[SUPPLIED DATA Boundary: Start]

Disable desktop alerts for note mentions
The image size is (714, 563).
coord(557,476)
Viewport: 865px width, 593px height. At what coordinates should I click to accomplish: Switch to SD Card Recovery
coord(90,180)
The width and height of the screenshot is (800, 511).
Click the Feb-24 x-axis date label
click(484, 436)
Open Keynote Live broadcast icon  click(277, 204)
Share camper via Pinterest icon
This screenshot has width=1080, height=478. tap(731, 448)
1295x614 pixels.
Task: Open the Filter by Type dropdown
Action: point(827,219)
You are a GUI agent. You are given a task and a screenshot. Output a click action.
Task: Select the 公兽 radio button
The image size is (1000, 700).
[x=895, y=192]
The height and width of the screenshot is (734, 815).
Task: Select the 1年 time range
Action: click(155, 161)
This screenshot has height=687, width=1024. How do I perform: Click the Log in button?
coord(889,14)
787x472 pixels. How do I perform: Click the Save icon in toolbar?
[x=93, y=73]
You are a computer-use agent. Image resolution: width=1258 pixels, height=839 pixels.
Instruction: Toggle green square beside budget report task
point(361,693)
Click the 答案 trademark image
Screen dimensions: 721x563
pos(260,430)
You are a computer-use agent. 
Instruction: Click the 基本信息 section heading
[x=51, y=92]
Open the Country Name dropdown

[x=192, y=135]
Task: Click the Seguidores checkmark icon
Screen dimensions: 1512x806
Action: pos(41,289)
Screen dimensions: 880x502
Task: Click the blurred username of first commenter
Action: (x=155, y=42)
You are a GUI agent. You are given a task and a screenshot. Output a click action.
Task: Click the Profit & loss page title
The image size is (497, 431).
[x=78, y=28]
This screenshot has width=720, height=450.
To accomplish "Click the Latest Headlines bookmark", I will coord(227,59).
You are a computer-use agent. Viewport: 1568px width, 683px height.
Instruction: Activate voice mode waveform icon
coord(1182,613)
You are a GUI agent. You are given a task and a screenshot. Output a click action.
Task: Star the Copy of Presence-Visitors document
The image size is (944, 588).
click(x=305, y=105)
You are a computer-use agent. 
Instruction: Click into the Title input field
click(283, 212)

[SUPPLIED DATA Boundary: End]

The full listing above needs to be transcribed exactly.

- [RESULT BELOW]:
Disable desktop alerts for note mentions
The image size is (714, 563).
coord(557,476)
Viewport: 865px width, 593px height. At what coordinates should I click to accomplish: Switch to SD Card Recovery
coord(90,180)
The width and height of the screenshot is (800, 511).
Click the Feb-24 x-axis date label
click(484, 436)
Open Keynote Live broadcast icon  click(277, 204)
Share camper via Pinterest icon
This screenshot has width=1080, height=478. tap(731, 448)
1295x614 pixels.
Task: Open the Filter by Type dropdown
Action: point(827,219)
You are a GUI agent. You are given a task and a screenshot. Output a click action.
Task: Select the 公兽 radio button
The image size is (1000, 700).
[x=895, y=192]
The height and width of the screenshot is (734, 815).
Task: Select the 1年 time range
Action: click(155, 161)
This screenshot has height=687, width=1024. How do I perform: Click the Log in button?
coord(889,14)
787x472 pixels. How do I perform: Click the Save icon in toolbar?
[x=93, y=73]
You are a computer-use agent. Image resolution: width=1258 pixels, height=839 pixels.
Instruction: Toggle green square beside budget report task
point(361,693)
Click the 答案 trademark image
Screen dimensions: 721x563
pos(260,430)
You are a computer-use agent. 
Instruction: Click the 基本信息 section heading
[x=51, y=92]
Open the Country Name dropdown

[x=192, y=135]
Task: Click the Seguidores checkmark icon
Screen dimensions: 1512x806
Action: pos(41,289)
Screen dimensions: 880x502
Task: Click the blurred username of first commenter
Action: (x=155, y=42)
You are a GUI agent. You are given a task and a screenshot. Output a click action.
Task: Click the Profit & loss page title
The image size is (497, 431).
[x=78, y=28]
This screenshot has width=720, height=450.
To accomplish "Click the Latest Headlines bookmark", I will coord(227,59).
You are a computer-use agent. Viewport: 1568px width, 683px height.
Instruction: Activate voice mode waveform icon
coord(1182,613)
You are a GUI agent. You are given a task and a screenshot. Output a click action.
Task: Star the Copy of Presence-Visitors document
The image size is (944, 588).
click(x=305, y=105)
You are a computer-use agent. 
Instruction: Click into the Title input field
click(283, 212)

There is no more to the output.